Construction of airports is proceeding at a blistering pace. The government's plan for 2011-15 called for 82 new airports to be built — more than 100 have sprung up. Officials are fond of what they call airport economics, by which they mean the use of airport-building to boost local economies.
Only in a handful of cases do overseers of these projects explicitly say that they want to build aerotropolises. One example is in the southern outskirts of Beijing, centered on a village called Nangezhuang, where a groundbreaking ceremony was held Dec. 26. Little activity is visible: a few pieces of construction equipment sat idle one recent afternoon at the edge of a sorghum field as herders walked their sheep along a nearby dirt road. But by 2019 the area is due to be turned into one of the world's largest airports, at a cost of 80 billion yuan ($13 billion). As much as 80 billion yuan more will reportedly be spent turning the surrounding area into an economic and industrial hub.
Some wonder whether all this is necessary. Wang Tao of the Carnegie-Tsinghua Center for Global Policy, a think tank in Beijing, calls the airport-construction frenzy misguided. He believes many of the cities building big airports do not need them, thanks to a rapid expansion of the country's high-speed rail network in recent years.
Kasarda, however, defends the Zhengzhou project. It is misguided, he says, to assess an airport's value solely by its operational profitability; its role as an economic driver also needs to be taken into account.
"We are putting the aerotropolis theory into practice," says Zhang Yanming, ZAEZ's Communist Party chief.

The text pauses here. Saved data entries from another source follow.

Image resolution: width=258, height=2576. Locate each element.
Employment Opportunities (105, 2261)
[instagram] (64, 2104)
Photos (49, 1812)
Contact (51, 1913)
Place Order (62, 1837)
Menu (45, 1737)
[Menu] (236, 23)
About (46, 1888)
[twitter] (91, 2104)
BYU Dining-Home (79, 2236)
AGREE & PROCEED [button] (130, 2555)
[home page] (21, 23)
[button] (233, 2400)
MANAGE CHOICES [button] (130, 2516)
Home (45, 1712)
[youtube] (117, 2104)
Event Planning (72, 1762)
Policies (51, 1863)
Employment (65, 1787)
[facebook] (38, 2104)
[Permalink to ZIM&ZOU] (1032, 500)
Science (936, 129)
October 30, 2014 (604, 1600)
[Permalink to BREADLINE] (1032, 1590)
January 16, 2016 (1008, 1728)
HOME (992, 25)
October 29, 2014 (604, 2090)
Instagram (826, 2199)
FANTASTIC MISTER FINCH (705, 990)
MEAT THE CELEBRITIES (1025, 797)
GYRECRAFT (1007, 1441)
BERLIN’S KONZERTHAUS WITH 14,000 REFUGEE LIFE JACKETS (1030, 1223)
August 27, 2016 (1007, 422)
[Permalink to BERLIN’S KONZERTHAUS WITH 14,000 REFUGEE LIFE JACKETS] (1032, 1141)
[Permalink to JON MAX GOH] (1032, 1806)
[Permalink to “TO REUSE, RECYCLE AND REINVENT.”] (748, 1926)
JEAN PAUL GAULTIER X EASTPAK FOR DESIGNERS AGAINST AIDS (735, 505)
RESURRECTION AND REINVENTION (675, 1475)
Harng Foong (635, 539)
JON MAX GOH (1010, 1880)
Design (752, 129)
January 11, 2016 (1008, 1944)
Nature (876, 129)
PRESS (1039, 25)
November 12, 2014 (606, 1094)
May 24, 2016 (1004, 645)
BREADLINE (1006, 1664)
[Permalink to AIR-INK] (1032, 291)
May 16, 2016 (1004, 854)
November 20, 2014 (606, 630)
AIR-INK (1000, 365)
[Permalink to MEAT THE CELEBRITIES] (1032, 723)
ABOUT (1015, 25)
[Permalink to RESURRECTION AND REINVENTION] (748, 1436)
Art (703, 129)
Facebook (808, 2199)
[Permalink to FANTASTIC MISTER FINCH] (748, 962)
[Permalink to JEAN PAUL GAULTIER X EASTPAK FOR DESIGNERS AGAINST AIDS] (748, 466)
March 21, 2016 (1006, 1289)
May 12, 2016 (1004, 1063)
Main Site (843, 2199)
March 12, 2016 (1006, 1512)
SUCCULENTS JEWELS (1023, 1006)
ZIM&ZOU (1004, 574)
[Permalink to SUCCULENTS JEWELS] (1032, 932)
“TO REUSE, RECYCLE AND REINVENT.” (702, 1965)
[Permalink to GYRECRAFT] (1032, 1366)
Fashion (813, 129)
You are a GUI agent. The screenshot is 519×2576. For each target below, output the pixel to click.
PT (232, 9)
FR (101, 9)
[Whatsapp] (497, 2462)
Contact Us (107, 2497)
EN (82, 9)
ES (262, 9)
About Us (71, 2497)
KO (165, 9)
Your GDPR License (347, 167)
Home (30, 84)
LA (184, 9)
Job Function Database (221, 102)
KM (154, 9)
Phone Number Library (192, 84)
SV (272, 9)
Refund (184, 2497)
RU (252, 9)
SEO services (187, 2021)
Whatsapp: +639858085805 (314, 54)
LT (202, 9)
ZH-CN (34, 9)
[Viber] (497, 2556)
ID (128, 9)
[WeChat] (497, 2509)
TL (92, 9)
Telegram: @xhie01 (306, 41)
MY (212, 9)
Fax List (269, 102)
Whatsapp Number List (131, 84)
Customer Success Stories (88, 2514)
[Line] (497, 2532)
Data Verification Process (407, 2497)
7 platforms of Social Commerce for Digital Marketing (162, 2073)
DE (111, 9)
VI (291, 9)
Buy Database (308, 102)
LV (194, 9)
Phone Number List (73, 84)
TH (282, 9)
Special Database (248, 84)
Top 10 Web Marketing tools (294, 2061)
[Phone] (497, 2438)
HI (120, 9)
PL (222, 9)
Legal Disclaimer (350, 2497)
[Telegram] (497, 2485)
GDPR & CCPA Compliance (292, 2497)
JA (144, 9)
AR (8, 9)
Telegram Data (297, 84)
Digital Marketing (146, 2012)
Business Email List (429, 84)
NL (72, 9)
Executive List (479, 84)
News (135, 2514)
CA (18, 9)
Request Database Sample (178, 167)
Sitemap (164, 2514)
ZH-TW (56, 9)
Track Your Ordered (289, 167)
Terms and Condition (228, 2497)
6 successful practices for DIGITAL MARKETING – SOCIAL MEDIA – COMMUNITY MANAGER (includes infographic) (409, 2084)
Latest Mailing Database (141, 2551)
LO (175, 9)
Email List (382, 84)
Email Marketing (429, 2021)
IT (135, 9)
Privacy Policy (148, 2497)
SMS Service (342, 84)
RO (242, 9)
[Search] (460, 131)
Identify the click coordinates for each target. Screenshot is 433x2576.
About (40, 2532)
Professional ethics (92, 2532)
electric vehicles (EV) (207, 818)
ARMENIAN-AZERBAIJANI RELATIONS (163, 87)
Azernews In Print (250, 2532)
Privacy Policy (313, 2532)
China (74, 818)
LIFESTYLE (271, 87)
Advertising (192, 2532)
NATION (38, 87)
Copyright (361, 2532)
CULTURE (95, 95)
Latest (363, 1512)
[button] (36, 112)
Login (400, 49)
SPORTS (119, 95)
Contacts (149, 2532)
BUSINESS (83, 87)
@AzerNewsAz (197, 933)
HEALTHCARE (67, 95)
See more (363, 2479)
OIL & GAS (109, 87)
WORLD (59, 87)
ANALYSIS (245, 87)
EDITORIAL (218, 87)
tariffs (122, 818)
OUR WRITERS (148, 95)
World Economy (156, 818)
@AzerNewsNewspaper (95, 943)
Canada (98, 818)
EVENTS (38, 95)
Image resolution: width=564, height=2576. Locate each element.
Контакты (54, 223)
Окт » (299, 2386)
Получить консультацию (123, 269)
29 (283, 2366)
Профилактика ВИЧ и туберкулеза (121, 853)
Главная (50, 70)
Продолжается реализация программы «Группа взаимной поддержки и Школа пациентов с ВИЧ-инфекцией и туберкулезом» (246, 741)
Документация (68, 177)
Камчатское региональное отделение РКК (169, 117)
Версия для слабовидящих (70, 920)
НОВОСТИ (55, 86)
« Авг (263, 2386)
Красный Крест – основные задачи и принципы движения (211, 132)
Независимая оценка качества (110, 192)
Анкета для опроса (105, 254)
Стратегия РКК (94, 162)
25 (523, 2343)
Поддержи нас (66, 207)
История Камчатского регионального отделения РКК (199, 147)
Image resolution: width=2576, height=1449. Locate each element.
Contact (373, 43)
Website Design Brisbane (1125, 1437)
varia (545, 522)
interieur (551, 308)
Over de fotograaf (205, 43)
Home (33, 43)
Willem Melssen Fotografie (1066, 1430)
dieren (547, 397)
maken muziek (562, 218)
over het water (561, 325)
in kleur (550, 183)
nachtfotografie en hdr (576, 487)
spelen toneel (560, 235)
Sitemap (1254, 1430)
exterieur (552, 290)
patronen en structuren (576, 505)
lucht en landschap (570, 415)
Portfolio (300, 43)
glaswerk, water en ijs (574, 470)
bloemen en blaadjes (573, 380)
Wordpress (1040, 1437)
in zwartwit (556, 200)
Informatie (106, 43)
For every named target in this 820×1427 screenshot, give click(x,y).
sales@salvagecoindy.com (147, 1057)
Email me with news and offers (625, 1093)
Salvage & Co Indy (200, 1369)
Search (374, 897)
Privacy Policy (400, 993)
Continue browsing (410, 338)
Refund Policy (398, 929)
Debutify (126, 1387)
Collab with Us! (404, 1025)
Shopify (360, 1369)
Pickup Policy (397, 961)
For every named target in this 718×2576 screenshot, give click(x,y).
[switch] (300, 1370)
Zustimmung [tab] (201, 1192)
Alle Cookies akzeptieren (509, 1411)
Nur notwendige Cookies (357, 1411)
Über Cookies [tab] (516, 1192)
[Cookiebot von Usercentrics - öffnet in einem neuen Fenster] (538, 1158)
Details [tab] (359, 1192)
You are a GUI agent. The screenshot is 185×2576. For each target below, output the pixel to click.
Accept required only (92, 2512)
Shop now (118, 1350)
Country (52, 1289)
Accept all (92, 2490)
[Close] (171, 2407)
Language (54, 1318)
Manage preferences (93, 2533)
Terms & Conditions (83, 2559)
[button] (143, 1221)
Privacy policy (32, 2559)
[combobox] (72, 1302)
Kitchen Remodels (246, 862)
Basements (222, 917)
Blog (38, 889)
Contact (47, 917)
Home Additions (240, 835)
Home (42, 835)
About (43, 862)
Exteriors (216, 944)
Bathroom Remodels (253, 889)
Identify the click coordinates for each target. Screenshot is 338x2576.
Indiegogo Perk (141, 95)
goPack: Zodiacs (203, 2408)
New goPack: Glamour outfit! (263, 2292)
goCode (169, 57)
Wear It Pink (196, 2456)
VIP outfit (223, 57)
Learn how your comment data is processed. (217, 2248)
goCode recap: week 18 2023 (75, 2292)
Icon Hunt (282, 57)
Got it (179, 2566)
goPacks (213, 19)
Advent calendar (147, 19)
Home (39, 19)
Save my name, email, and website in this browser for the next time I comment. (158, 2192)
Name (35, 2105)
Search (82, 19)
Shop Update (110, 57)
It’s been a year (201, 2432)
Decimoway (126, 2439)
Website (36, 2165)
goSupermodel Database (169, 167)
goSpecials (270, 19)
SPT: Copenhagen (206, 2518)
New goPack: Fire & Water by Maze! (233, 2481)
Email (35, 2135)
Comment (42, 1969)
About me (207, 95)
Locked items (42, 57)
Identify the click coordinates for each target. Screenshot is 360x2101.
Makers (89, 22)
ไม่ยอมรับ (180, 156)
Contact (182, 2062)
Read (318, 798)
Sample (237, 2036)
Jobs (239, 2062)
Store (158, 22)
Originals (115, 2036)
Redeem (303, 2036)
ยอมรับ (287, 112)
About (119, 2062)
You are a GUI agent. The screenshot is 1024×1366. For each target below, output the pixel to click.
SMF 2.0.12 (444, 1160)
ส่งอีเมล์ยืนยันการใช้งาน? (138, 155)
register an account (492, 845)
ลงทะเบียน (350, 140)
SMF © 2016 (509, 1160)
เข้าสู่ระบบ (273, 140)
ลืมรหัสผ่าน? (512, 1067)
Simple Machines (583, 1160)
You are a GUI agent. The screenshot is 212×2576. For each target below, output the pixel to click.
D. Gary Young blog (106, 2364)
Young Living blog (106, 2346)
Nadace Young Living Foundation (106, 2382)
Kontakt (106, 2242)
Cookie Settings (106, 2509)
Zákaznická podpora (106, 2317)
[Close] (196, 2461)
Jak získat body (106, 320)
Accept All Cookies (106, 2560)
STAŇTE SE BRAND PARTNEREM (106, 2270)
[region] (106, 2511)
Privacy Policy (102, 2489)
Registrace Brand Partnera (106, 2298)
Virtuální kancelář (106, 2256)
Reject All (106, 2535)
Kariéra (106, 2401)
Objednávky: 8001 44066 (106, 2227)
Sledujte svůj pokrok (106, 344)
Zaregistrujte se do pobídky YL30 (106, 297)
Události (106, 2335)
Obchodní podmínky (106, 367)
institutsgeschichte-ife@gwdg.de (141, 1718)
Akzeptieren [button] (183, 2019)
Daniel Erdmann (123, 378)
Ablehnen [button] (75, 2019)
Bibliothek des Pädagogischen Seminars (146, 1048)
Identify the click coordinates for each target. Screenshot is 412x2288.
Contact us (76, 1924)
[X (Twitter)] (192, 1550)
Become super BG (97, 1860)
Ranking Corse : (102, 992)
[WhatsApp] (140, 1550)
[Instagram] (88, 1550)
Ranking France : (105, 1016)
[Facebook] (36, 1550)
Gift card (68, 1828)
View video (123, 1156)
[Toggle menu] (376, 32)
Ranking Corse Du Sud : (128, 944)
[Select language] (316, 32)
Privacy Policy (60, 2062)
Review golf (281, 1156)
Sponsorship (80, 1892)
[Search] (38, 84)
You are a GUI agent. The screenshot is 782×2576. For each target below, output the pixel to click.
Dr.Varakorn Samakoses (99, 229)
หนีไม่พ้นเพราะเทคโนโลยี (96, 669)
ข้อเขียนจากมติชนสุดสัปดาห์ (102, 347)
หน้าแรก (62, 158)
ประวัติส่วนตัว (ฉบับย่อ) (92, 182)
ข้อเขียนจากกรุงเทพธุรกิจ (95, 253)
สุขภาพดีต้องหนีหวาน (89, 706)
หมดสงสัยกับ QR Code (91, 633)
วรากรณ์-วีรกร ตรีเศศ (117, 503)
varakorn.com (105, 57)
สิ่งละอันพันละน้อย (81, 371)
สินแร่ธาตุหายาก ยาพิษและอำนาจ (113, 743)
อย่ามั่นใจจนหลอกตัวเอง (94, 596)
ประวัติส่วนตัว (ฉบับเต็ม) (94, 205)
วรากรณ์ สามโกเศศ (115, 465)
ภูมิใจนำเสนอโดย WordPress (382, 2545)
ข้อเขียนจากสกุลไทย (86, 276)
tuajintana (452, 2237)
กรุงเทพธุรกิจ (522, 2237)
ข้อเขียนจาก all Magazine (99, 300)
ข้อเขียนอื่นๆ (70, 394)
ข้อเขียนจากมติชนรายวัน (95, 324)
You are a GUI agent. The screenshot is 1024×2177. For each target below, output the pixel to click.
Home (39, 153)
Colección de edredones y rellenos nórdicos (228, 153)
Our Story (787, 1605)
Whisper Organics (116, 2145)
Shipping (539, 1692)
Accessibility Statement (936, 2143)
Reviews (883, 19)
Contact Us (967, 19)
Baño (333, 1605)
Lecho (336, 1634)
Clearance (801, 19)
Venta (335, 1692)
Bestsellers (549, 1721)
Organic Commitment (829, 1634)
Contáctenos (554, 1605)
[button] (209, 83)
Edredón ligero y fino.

The ZAEZ allows duty-free import and re-export of goods and components. Zhang says this has attracted more than a dozen makers of mobile phones, including Foxconn, a Taiwanese-owned firm best known for producing Apple iPhones. The Foxconn factory employs 200,000 people year-round, and 300,000 at times of peak production. Three-quarters of the iPhones made globally in the past three years came from ZAEZ, Zhang says. Such small, high value-added, products benefit greatly from ready access to airports.
Beijing's aerotropolis also has built-in advantages, not least of which is strong support from the central government. Kasarda acknowledges that his concept cannot work everywhere, especially in China's smaller cities. But he remains excited by the many suitable candidates in a country that is willing — and more able than most — to give it a try. "They can really design not just an airport, but an aerotropolis from scratch," he said.